Tasks to perform
**a.** Rewrite the shear layer passage from "Comparing the frequency" up to and including "is 3.311 Hz.", replacing "shear layer oscillation" with "shear-layer oscillation".
**b.** Write the next part of the shear layer passage, picking up after its final sentence.

Reading text

++++++++

The shear layer flows from the leading edge to the stern and impacts on the trailing edge. Sensor 2 is located at the leading edge; sensor 3 is located at the trailing edge. Therefore, the oscillation frequencies of the shear layer at sensors 2 and 3 should be similar. The frequency peaks of SAMs 4 ∼ 8 are given in Table 4.

Comparing the frequency peaks of the spectrum analysis maps in Tables 3 and 4, it can be found that there is a same value, which is 2.187 Hz. Therefore, 2.187 Hz is the frequency of the first-order shear layer oscillation with Fr = 1.32. Similarly, the frequency of the second-order shear layer oscillation is 3.311 Hz.

++++++++

Records provided
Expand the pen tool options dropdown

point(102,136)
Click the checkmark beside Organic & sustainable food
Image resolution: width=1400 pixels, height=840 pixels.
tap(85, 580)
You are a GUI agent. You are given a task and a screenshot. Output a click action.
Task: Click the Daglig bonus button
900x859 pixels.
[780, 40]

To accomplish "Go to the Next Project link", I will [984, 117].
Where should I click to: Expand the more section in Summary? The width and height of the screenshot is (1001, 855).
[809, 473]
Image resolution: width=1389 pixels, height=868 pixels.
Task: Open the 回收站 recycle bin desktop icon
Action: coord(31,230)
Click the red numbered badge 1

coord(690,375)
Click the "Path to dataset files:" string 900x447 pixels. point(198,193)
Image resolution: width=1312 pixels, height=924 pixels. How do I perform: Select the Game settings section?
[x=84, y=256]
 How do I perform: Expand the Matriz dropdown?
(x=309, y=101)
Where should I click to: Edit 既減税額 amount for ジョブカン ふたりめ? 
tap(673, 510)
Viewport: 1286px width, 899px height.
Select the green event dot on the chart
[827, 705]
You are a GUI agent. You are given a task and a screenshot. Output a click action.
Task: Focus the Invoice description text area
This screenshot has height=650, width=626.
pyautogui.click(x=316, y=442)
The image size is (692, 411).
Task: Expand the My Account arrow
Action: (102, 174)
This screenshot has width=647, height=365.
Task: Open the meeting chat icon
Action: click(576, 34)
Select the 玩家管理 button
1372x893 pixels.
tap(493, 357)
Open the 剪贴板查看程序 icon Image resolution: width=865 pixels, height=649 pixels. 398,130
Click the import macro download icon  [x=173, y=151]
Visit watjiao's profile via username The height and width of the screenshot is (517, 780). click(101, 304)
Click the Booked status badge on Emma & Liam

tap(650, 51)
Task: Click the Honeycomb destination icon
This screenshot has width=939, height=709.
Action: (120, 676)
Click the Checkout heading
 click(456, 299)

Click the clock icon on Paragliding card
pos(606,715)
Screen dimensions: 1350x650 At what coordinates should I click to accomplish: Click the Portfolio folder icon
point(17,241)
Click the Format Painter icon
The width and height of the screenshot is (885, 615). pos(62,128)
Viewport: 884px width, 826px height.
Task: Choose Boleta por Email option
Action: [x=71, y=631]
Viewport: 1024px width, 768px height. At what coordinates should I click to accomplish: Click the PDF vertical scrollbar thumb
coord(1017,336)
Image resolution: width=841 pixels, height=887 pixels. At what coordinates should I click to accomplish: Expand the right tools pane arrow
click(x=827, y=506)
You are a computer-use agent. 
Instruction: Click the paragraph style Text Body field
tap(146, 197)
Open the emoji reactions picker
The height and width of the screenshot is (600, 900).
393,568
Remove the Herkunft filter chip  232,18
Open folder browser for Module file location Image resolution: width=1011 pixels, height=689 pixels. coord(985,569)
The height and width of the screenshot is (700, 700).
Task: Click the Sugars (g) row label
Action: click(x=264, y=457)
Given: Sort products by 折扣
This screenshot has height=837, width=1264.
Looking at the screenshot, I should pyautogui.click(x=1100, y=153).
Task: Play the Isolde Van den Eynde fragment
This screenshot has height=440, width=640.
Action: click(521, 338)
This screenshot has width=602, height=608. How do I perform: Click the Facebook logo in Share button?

++++++++

Exercise results
**a.**
Comparing the frequency peaks of the spectrum analysis maps in Tables 3 and 4, it can be found that there is a same value, which is 2.187 Hz. Therefore, 2.187 Hz is the frequency of the first-order shear-layer oscillation with Fr = 1.32. Similarly, the frequency of the second-order shear-layer oscillation is 3.311 Hz.

**b.**
3. Under the Action of the Incident Current

3.1. Influence of the Sonar on the Fluid Motion and the Shear Layer Oscillation

To study the fluid motion in the moonpool without a sonar, Figure 4 gives the max fluid motion in the rectangle moonpool without a sonar at different speeds. As shown in Figures 4(a) and 4(b), when Fr is 0.81 and 1.07, the sailing speed and the motion amplitude of the free surface are relatively small. The free surface motion is caused by the motion of the ship hull. It shows that the shield effect of the moonpool is obvious. As shown in Figure 4(c), when Fr is 1.32, the sloshing motion in the moonpool is obvious. As shown in Figure 4(d), the maximum amplitude of the sloshing motion in the moonpool is 4.5 cm when Fr is 1.58. As shown in Figure 4(e), when Fr is 1.83, the amplitude of the sloshing motion increases to 6.5 cm. As Fr increases, the amplitude of the fluid motion in the moonpool increases, and the fluid motion becomes more intense.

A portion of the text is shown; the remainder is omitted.